RECORDS PROVIDED =
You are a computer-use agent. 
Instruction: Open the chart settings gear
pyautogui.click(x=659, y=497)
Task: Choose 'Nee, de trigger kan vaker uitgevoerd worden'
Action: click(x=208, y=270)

WHAT TO PRODUCE = Reproduce each of the entries exactly, omitting none.

ANSWER AREA =
You are a computer-use agent. 
Instruction: Open the chart settings gear
pyautogui.click(x=659, y=497)
Task: Choose 'Nee, de trigger kan vaker uitgevoerd worden'
Action: click(x=208, y=270)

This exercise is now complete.